WHAT YOU WILL DO: Return every entry from the listing below unaltered.

EXTRACTED DATA:

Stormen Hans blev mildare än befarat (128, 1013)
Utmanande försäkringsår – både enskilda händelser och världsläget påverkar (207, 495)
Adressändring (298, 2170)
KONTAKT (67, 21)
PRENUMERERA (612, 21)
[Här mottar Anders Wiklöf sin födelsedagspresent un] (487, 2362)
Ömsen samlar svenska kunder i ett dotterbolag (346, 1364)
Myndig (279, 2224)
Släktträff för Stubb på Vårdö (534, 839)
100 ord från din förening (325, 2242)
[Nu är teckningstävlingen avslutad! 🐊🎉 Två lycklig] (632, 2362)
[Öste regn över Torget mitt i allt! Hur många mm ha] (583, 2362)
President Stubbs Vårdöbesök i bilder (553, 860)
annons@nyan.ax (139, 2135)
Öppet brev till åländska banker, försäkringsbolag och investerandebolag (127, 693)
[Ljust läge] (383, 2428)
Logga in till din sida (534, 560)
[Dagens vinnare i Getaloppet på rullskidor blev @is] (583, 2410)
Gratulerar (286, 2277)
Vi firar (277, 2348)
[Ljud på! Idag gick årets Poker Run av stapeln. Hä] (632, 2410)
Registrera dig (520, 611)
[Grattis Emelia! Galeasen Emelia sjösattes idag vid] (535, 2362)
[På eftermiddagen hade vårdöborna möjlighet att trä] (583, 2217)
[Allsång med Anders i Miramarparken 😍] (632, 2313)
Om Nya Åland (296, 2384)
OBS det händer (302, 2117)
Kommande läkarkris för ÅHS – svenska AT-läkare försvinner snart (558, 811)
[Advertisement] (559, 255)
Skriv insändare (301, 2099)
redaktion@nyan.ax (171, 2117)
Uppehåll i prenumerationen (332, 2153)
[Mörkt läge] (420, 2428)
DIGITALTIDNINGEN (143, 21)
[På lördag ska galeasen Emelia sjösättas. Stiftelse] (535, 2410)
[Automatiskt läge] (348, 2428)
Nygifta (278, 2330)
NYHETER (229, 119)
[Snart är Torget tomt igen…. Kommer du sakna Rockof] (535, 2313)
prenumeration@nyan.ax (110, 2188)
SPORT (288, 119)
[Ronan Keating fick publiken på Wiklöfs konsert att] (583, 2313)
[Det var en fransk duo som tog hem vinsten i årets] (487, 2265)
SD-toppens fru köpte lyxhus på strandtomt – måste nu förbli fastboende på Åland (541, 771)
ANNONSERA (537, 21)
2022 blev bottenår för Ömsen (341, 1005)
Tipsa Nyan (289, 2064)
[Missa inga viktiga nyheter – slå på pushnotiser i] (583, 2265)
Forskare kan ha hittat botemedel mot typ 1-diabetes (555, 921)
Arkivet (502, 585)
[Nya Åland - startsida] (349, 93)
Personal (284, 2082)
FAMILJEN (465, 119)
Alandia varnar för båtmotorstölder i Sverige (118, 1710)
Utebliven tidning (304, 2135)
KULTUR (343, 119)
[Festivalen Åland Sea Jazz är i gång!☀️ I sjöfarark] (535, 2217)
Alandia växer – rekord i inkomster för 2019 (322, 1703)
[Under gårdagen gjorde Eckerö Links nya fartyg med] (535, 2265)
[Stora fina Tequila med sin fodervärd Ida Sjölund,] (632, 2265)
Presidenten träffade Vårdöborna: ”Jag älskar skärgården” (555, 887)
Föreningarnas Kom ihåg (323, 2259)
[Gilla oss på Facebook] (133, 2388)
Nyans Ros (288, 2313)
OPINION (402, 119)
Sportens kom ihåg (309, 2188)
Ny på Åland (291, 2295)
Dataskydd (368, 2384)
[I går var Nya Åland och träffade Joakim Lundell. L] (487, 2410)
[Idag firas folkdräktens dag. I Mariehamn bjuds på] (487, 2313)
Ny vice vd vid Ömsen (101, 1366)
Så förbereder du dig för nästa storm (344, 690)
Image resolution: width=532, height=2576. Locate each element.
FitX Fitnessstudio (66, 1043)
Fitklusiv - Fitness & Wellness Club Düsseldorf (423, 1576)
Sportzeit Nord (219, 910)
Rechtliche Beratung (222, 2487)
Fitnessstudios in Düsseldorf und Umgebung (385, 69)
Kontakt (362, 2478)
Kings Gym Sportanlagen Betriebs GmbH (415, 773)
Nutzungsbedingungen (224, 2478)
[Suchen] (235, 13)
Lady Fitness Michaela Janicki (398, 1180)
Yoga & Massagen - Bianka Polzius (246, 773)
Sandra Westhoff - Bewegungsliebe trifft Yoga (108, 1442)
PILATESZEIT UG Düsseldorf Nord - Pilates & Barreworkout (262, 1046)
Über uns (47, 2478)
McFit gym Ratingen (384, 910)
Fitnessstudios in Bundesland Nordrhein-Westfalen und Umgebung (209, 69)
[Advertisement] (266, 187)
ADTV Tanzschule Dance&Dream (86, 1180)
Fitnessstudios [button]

TASK OUTPUT:
Stormen Hans blev mildare än befarat (128, 1013)
Utmanande försäkringsår – både enskilda händelser och världsläget påverkar (207, 495)
Adressändring (298, 2170)
KONTAKT (67, 21)
PRENUMERERA (612, 21)
[Här mottar Anders Wiklöf sin födelsedagspresent un] (487, 2362)
Ömsen samlar svenska kunder i ett dotterbolag (346, 1364)
Myndig (279, 2224)
Släktträff för Stubb på Vårdö (534, 839)
100 ord från din förening (325, 2242)
[Nu är teckningstävlingen avslutad! 🐊🎉 Två lycklig] (632, 2362)
[Öste regn över Torget mitt i allt! Hur många mm ha] (583, 2362)
President Stubbs Vårdöbesök i bilder (553, 860)
annons@nyan.ax (139, 2135)
Öppet brev till åländska banker, försäkringsbolag och investerandebolag (127, 693)
[Ljust läge] (383, 2428)
Logga in till din sida (534, 560)
[Dagens vinnare i Getaloppet på rullskidor blev @is] (583, 2410)
Gratulerar (286, 2277)
Vi firar (277, 2348)
[Ljud på! Idag gick årets Poker Run av stapeln. Hä] (632, 2410)
Registrera dig (520, 611)
[Grattis Emelia! Galeasen Emelia sjösattes idag vid] (535, 2362)
[På eftermiddagen hade vårdöborna möjlighet att trä] (583, 2217)
[Allsång med Anders i Miramarparken 😍] (632, 2313)
Om Nya Åland (296, 2384)
OBS det händer (302, 2117)
Kommande läkarkris för ÅHS – svenska AT-läkare försvinner snart (558, 811)
[Advertisement] (559, 255)
Skriv insändare (301, 2099)
redaktion@nyan.ax (171, 2117)
Uppehåll i prenumerationen (332, 2153)
[Mörkt läge] (420, 2428)
DIGITALTIDNINGEN (143, 21)
[På lördag ska galeasen Emelia sjösättas. Stiftelse] (535, 2410)
[Automatiskt läge] (348, 2428)
Nygifta (278, 2330)
NYHETER (229, 119)
[Snart är Torget tomt igen…. Kommer du sakna Rockof] (535, 2313)
prenumeration@nyan.ax (110, 2188)
SPORT (288, 119)
[Ronan Keating fick publiken på Wiklöfs konsert att] (583, 2313)
[Det var en fransk duo som tog hem vinsten i årets] (487, 2265)
SD-toppens fru köpte lyxhus på strandtomt – måste nu förbli fastboende på Åland (541, 771)
ANNONSERA (537, 21)
2022 blev bottenår för Ömsen (341, 1005)
Tipsa Nyan (289, 2064)
[Missa inga viktiga nyheter – slå på pushnotiser i] (583, 2265)
Forskare kan ha hittat botemedel mot typ 1-diabetes (555, 921)
Arkivet (502, 585)
[Nya Åland - startsida] (349, 93)
Personal (284, 2082)
FAMILJEN (465, 119)
Alandia varnar för båtmotorstölder i Sverige (118, 1710)
Utebliven tidning (304, 2135)
KULTUR (343, 119)
[Festivalen Åland Sea Jazz är i gång!☀️ I sjöfarark] (535, 2217)
Alandia växer – rekord i inkomster för 2019 (322, 1703)
[Under gårdagen gjorde Eckerö Links nya fartyg med] (535, 2265)
[Stora fina Tequila med sin fodervärd Ida Sjölund,] (632, 2265)
Presidenten träffade Vårdöborna: ”Jag älskar skärgården” (555, 887)
Föreningarnas Kom ihåg (323, 2259)
[Gilla oss på Facebook] (133, 2388)
Nyans Ros (288, 2313)
OPINION (402, 119)
Sportens kom ihåg (309, 2188)
Ny på Åland (291, 2295)
Dataskydd (368, 2384)
[I går var Nya Åland och träffade Joakim Lundell. L] (487, 2410)
[Idag firas folkdräktens dag. I Mariehamn bjuds på] (487, 2313)
Ny vice vd vid Ömsen (101, 1366)
Så förbereder du dig för nästa storm (344, 690)
Image resolution: width=532, height=2576. Locate each element.
FitX Fitnessstudio (66, 1043)
Fitklusiv - Fitness & Wellness Club Düsseldorf (423, 1576)
Sportzeit Nord (219, 910)
Rechtliche Beratung (222, 2487)
Fitnessstudios in Düsseldorf und Umgebung (385, 69)
Kontakt (362, 2478)
Kings Gym Sportanlagen Betriebs GmbH (415, 773)
Nutzungsbedingungen (224, 2478)
[Suchen] (235, 13)
Lady Fitness Michaela Janicki (398, 1180)
Yoga & Massagen - Bianka Polzius (246, 773)
Sandra Westhoff - Bewegungsliebe trifft Yoga (108, 1442)
PILATESZEIT UG Düsseldorf Nord - Pilates & Barreworkout (262, 1046)
Über uns (47, 2478)
McFit gym Ratingen (384, 910)
Fitnessstudios in Bundesland Nordrhein-Westfalen und Umgebung (209, 69)
[Advertisement] (266, 187)
ADTV Tanzschule Dance&Dream (86, 1180)
Fitnessstudios [button]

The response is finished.